Teaming up with an architect, Roan had carved out a six-thousand-square-foot home and tucked it away in the back corner of the building along with a front door only accessible from the inside.
Roan could never have created such a futuristic home, at least not on the exterior, in a New Orleans residential neighborhood, where every effort went into re-creating houses to look like they were from a previous century. His entire loftlike house had gleaming wood floors and unusual design elements. Glass cutouts in the living room peered like windows into the adjacent dining room and kitchen, and four brilliant stained-glass panels hung on the living room’s back wall. They ascended to the ceiling in beautiful arcs and were backlit with strategically placed pin lights to create the stunning effect of sunlight coming in from the outside world.

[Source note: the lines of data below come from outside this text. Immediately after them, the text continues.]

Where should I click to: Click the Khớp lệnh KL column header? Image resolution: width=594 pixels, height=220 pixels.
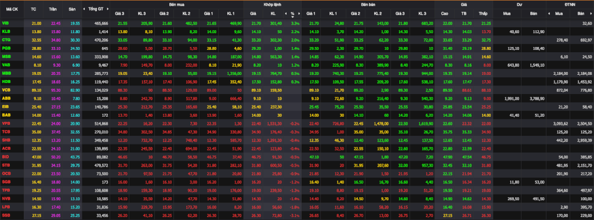273,14
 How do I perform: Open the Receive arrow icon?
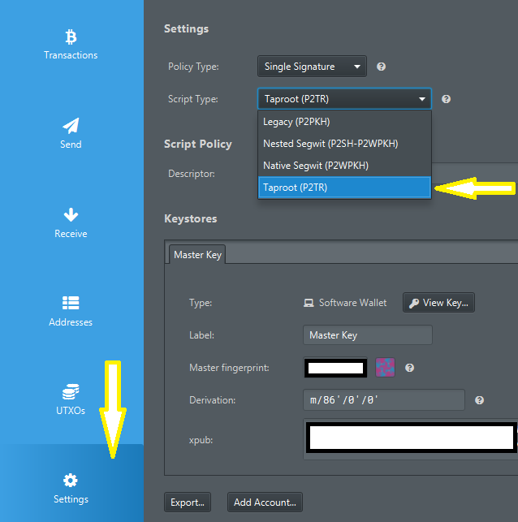coord(71,215)
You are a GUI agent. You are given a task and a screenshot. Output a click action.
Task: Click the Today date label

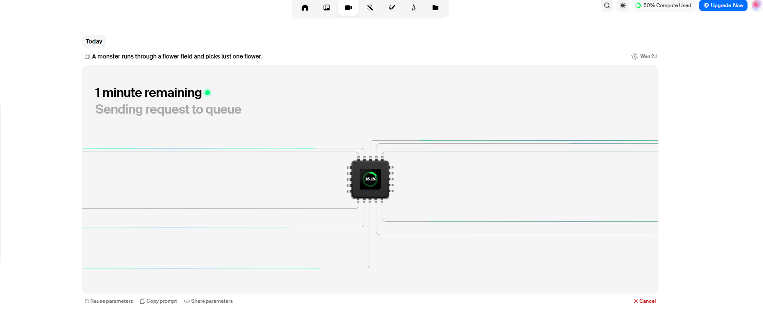(94, 41)
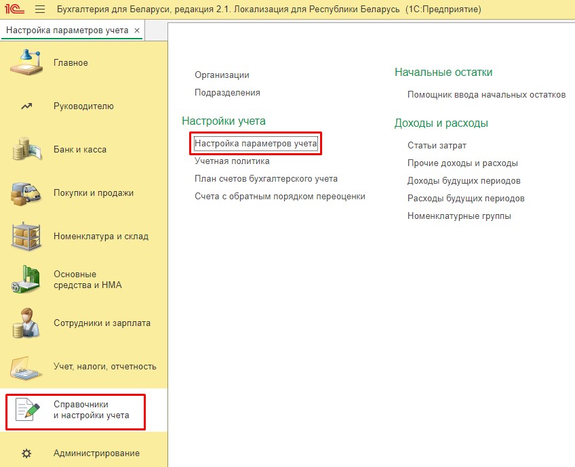Switch to Настройка параметров учета tab
The image size is (575, 467).
point(67,31)
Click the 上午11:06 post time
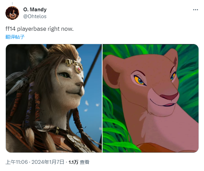 17,162
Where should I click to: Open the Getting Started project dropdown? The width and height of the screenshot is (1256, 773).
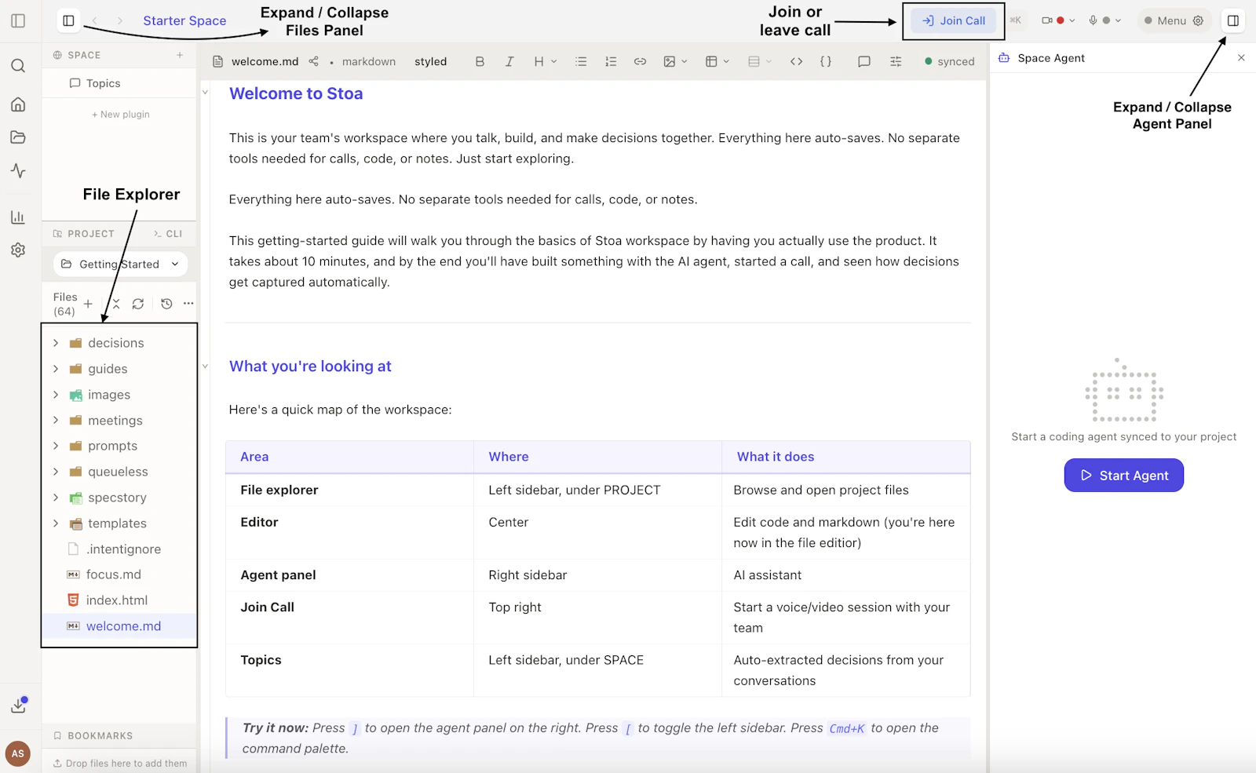click(x=119, y=264)
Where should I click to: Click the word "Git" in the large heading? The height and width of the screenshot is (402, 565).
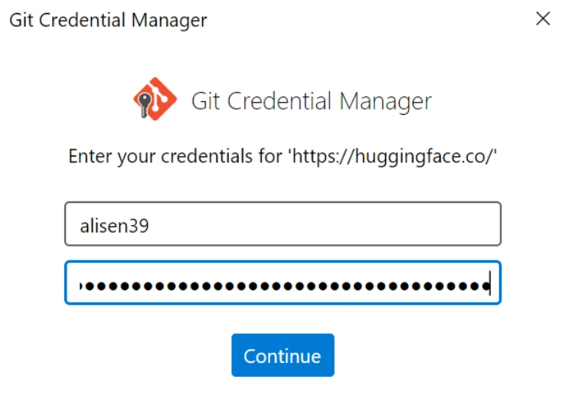click(205, 101)
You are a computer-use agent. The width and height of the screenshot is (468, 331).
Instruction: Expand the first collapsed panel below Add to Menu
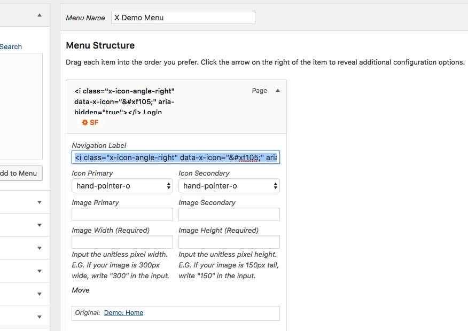tap(39, 202)
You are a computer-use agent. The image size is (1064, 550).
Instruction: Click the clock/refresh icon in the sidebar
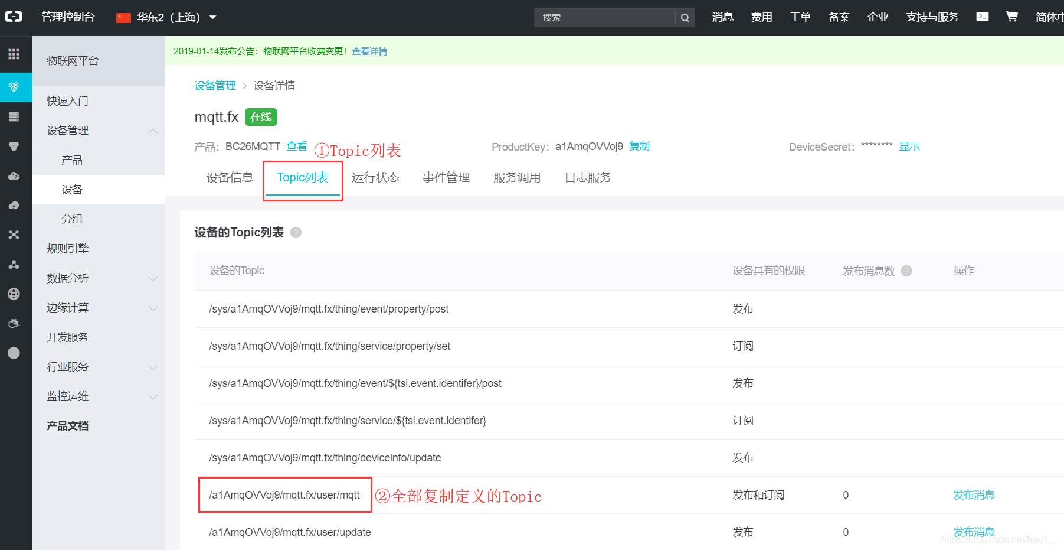click(14, 323)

Aside from the stained glass, there was no other art or decoration in sight.
Except for the flowers.
Roan had vases of roses, daisies, and violets scattered throughout the house that he replaced once a week when he visited the flower market.
He’d found out at an early age that flowers were the most sensitive of all receptors and could hold vibrant imprints for days. The only problem was that when the flowers died, the imprints died with them. But if there was any hint of disturbance in the house, the slightest shift, Roan would be able to sense it right away in the flowers. So he always kept vases of them in every room. They were more reliable than an alarm system.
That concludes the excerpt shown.